Gather all lines in the entries that include the word "input".

# # #

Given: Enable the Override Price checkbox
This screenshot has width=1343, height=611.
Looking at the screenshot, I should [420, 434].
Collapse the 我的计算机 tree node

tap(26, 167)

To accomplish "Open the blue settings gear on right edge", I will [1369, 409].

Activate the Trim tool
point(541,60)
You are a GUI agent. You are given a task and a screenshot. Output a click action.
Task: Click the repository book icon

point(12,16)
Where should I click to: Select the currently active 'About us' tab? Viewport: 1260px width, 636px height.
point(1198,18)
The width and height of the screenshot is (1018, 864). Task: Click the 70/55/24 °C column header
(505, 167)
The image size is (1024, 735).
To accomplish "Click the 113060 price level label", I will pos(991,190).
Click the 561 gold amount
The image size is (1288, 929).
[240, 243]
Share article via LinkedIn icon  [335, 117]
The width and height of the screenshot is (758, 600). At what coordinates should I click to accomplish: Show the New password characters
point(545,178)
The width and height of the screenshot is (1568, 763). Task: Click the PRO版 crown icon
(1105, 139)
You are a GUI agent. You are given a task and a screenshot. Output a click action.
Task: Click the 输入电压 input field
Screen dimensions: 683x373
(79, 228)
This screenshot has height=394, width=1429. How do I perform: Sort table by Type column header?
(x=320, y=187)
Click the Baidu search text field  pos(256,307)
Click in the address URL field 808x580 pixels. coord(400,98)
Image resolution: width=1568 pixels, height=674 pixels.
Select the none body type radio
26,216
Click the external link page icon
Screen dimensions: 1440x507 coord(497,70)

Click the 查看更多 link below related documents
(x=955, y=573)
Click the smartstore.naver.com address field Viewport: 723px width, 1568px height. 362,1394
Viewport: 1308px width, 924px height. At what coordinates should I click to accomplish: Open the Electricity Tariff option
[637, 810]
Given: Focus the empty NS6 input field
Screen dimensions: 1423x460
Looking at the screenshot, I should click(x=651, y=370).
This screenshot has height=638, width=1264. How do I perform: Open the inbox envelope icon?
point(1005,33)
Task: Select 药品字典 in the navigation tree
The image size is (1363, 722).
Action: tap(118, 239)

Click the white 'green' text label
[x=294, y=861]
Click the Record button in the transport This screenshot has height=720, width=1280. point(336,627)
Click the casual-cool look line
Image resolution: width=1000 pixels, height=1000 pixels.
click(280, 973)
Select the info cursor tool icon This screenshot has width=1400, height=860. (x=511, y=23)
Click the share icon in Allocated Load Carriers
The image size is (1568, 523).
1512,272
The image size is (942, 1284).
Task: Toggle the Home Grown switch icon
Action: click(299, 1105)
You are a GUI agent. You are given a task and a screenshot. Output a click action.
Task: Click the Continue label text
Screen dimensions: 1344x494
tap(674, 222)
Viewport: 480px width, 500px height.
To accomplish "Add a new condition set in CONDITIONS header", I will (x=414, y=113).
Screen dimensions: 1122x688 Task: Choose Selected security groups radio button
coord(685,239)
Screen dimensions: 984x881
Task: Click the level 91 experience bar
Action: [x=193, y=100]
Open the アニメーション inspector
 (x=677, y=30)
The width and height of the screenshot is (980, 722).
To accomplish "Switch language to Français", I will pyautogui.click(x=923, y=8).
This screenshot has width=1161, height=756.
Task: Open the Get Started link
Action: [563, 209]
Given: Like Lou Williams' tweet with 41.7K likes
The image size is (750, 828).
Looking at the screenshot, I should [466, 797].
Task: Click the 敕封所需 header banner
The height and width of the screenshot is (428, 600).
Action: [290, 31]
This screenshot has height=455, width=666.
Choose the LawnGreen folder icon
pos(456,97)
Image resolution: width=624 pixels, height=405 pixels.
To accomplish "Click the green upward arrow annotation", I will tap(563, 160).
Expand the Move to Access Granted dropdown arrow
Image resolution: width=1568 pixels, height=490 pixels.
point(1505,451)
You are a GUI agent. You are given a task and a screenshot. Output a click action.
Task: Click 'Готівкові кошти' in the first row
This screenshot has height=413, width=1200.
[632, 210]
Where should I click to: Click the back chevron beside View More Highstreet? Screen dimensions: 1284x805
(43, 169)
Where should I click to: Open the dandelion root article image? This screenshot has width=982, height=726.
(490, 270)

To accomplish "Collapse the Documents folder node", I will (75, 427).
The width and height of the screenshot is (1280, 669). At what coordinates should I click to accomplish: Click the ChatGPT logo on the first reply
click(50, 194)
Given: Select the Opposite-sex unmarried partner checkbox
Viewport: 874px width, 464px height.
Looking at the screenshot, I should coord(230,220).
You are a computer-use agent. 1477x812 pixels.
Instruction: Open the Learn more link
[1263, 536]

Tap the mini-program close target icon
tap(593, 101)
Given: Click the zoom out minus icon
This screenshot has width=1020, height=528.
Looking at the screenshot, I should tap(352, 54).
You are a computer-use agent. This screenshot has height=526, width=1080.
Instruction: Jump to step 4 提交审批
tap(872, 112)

# # #

Reply:
Task: Click the 输入电压 input field
Given: Focus the empty NS6 input field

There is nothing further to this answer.